DETROIT — Detroit businessman Dave Bing and incumbent Mayor Ken Cockrel Jr. came out on top in Tuesday’s special mayoral primary election. The two will face off in a May 5 runoff.
Detroit businessman Dave Bing Reuters |
Bing garnered 29 percent of the vote. Cockrel received 27 percent. Former Deputy Mayor Freman Hendrix came in third with 23 percent and Wayne County Sheriff Warren Evans got 10 percent.
Money and name recognition proved key to propelling Cockrel and Bing past 13 other candidates.
Bing, a former star basketball player with the Detroit Pistons, used high-level corporate connections to raise almost $900,000, with which he bought considerable radio and TV time.
Interim Mayor Ken Cockrel Jr. PHOTO: Khalil AlHajal/TAAN |
Voter turnout was light, at just under 15 percent, as Detroiters cast ballots in the first of four mayoral elections this year.
“We would have liked it to have been more,” said precinct chairwoman Jacqueline Wallingford at precinct 1640 in the Jesse Chase Branch Library on Seven Mile Road near the Southfield Freeway.
She said lines of voters stretched outside the building and around the corner during the November presidential election.
“How could you live in Detroit and not know that there’s a primary?” she asked.
“It’s sad, because it’s so important,” said poll worker Stephanie Williams.
Williams, a poll worker for the last ten years, said she did notice a few extra younger voters this time around.
Twenty-year-old voter Alexander Coleman, a Wayne County Community College student, said he voted for Cockrel.
“He’s already shown improvement. He came in and he knew what he wanted to do,” Coleman said.
He said he’s seen more police walking the streets rather than patroling in their cars since Cockrel took the reigns in September.
Coleman said it frustrates him that more people don’t vote in smaller elections like mayoral primaries.
“They actually have more purpose than the bigger elections,” he said. “When you’re always saying ‘my city is bad,’ but you don’t vote… you’re not trying to make no change for it.”
A second 2009 mayoral primary is to be held Aug. 4, with the runoff on Nov. 3. The winner is to serve a four-year term.
The four elections this year will cost Detroit taxpayers $6 million.
Of six proposals on the ballot, all but Proposal M were passed.

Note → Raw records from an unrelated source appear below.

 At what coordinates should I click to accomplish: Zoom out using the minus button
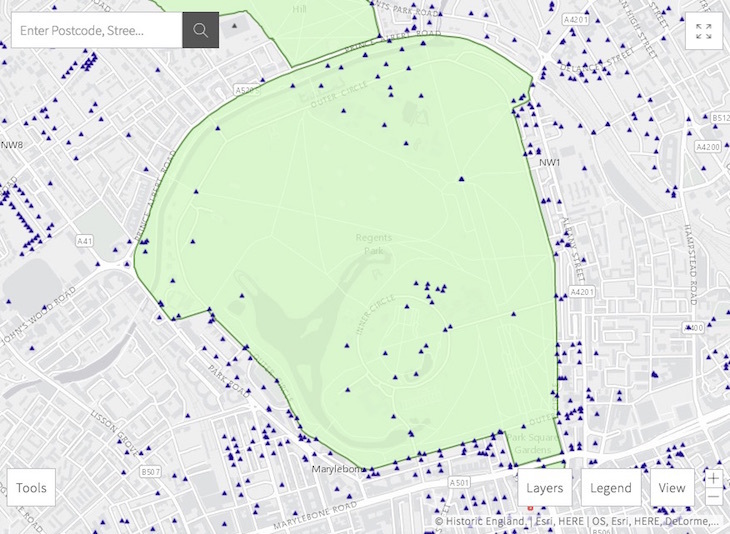click(713, 497)
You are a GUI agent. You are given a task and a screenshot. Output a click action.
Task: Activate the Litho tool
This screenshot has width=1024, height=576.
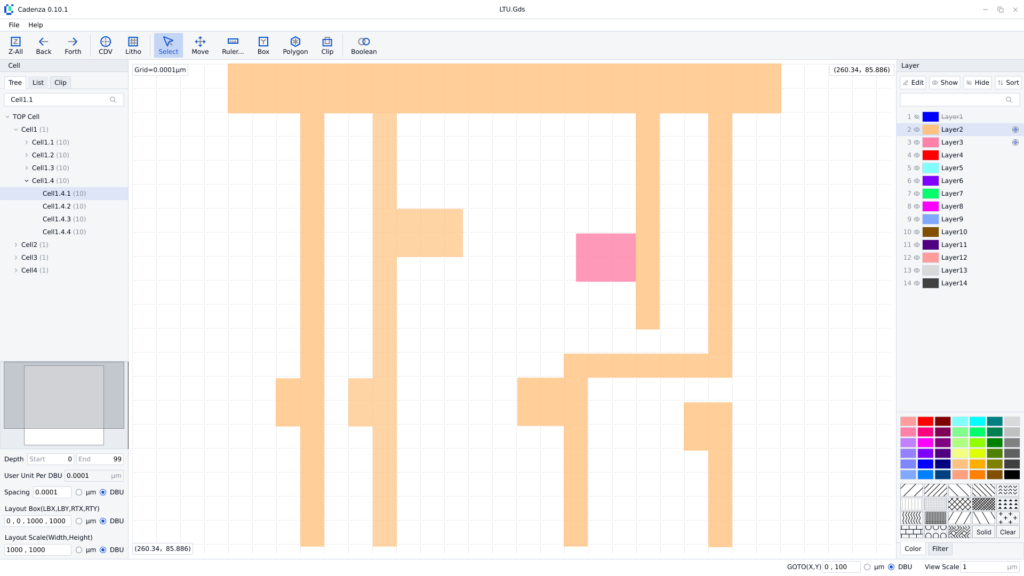133,45
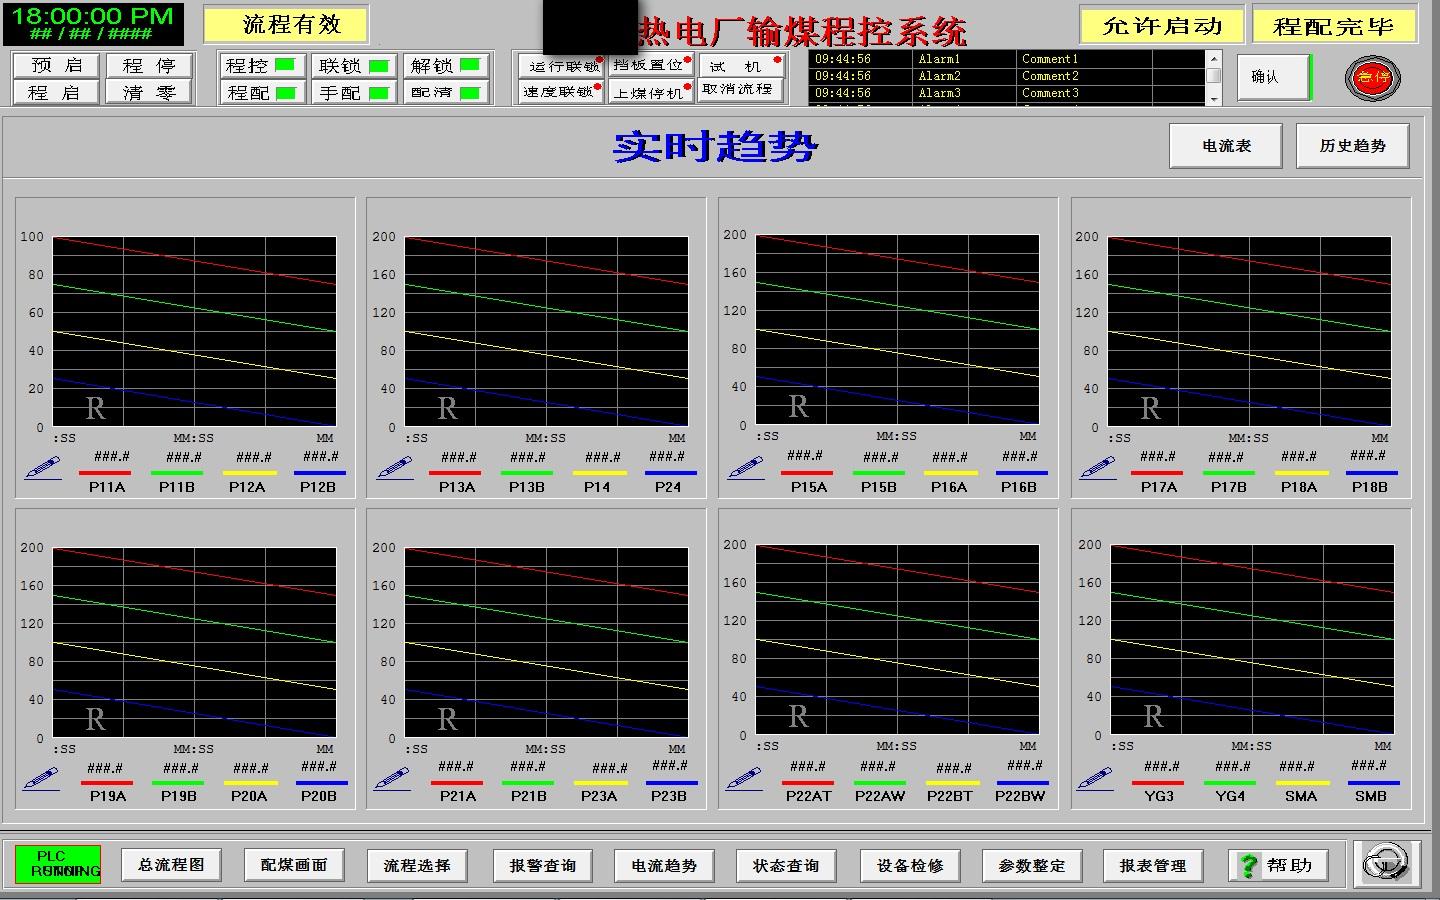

Proposal L: Pays for improving street lighting. Cost: $22 million ($7.86 per year on a home with a taxable value of $100,000).

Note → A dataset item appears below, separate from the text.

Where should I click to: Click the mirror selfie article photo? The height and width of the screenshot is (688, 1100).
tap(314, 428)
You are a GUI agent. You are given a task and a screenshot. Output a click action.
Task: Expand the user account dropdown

Proposal M: Would have paid for the acquisition, construction, renovation or rehabilitation of city government facilities. Cost: $35 million ($12.51 per year on a home with a taxable value of $100,000).
Proposal N: Pays for various neighborhood redevelopment and housing rehabilitation projects, as well as economic development projects. Cost: $25 million ($8.93 per year on a home with a taxable value of $100,000).
Proposal C: Pays for the acquisition, construction, renovation or rehabilitation of city museums, libraries, recreation and other cultural institutions. Cost: $97 million ($34.66 per year on a home with a taxable value of $100,000).
Proposal S: Pays for the acquisition, construction, renovation or rehabilitation of public safety projects related to police, fire and emergency medical services. Cost: $72 million ($25.73 per year on a home with a taxable value of $100,000).
Proposal T: Pays for the acquisition, construction, renovation or rehabilitation of transportation facilities. Cost: $12 million ($4.29 per year on a home with a taxable value of $100,000).